Document source:
════════

C’est l’un de ces dossiers dont Sassou se serait bien passé lui qui pédale déjà dans la semoule des Biens Mal Acquis. Voilà que l’opinion internationale va braquer ses projecteurs sur un pays, le Congo de Sassou, où se fomente en 2016 un forfait anticonstitutionnel. Cela n’est pas étonnant que l’éminent juriste que le ciel nous a donné, Aimé Emmanuel Yoka, n’ait jamais songé à faire ce qu’une ONG s’apprête à faire aujourd’hui.

En effet, le CRAN (Conseil Représentatif des Associations Noires ) de France a décidé de porter plainte contre la compagnie des Batignolles pour avoir pratiqué des travaux forcés au Congo dans les années 1920 dans la construction du CFCO. Bilan 17.000 morts parmi les indigènes venus de toutes parts de la colonie et de l’empire français. 510 km de chemin de fer reliant Brazzaville à Pointe-Noire.

Pour le CRAN il s’agit de crime contre l’humanité. Le CRAN exige à l’Etat français des dédommagements.

C’est France-Culture qui en fait état dans son émission matinale« La fabrique de l’histoire » du 27 février 2014.

════════

Données sources:
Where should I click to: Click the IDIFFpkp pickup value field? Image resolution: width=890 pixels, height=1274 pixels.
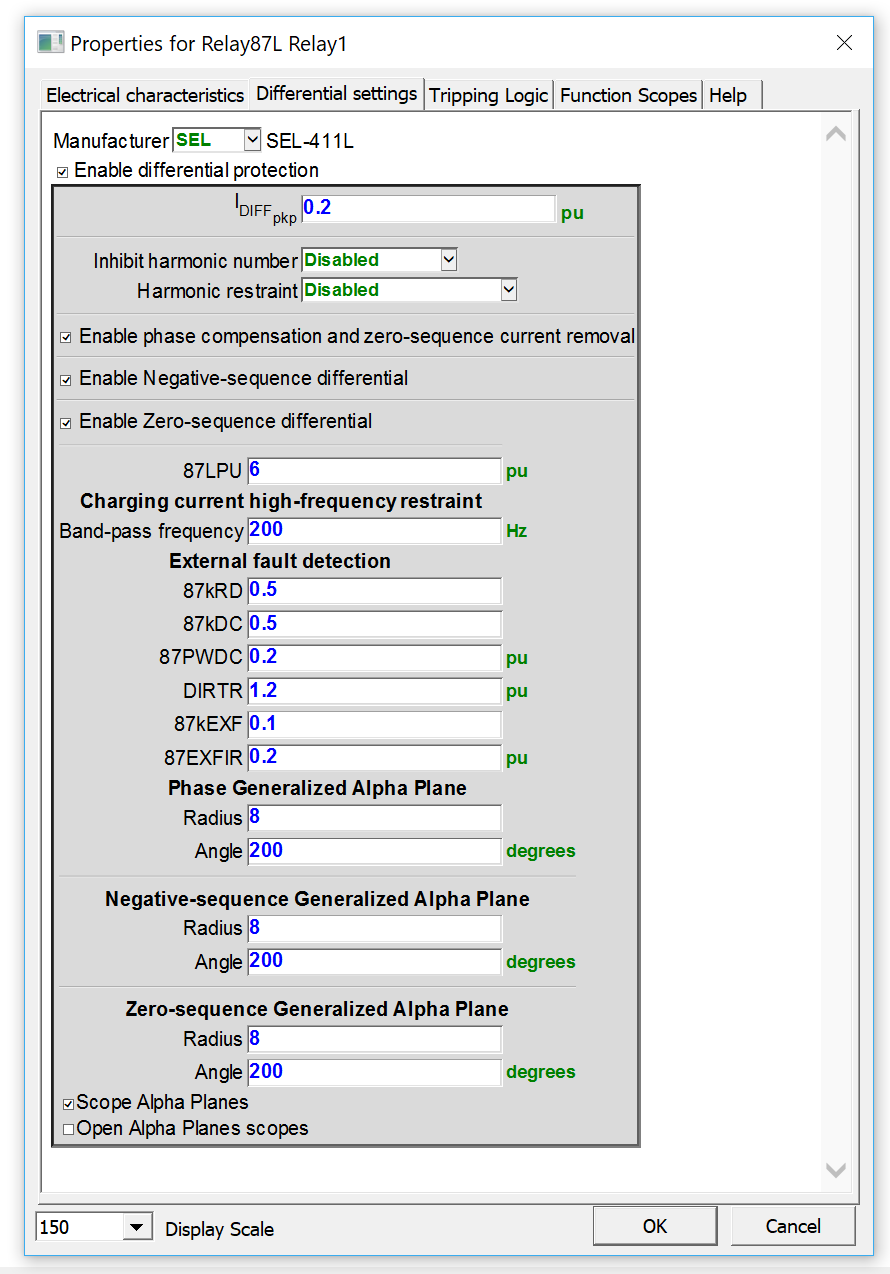pyautogui.click(x=429, y=208)

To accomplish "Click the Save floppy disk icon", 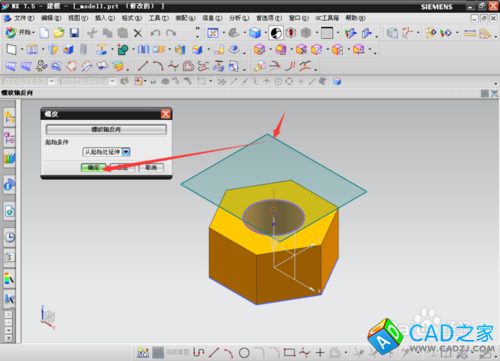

════════

Exercice:
Citez mot pour mot, s'il vous plaît, le passage de l'article sur la plainte du CRAN qui s'ouvre sur les mots contenant « C’est l’un de » et se clôt par « à faire aujourd’hui. ». Les lignes ne servent à rien ici.

Corrigé:
C’est l’un de ces dossiers dont Sassou se serait bien passé lui qui pédale déjà dans la semoule des Biens Mal Acquis. Voilà que l’opinion internationale va braquer ses projecteurs sur un pays, le Congo de Sassou, où se fomente en 2016 un forfait anticonstitutionnel. Cela n’est pas étonnant que l’éminent juriste que le ciel nous a donné, Aimé Emmanuel Yoka, n’ait jamais songé à faire ce qu’une ONG s’apprête à faire aujourd’hui.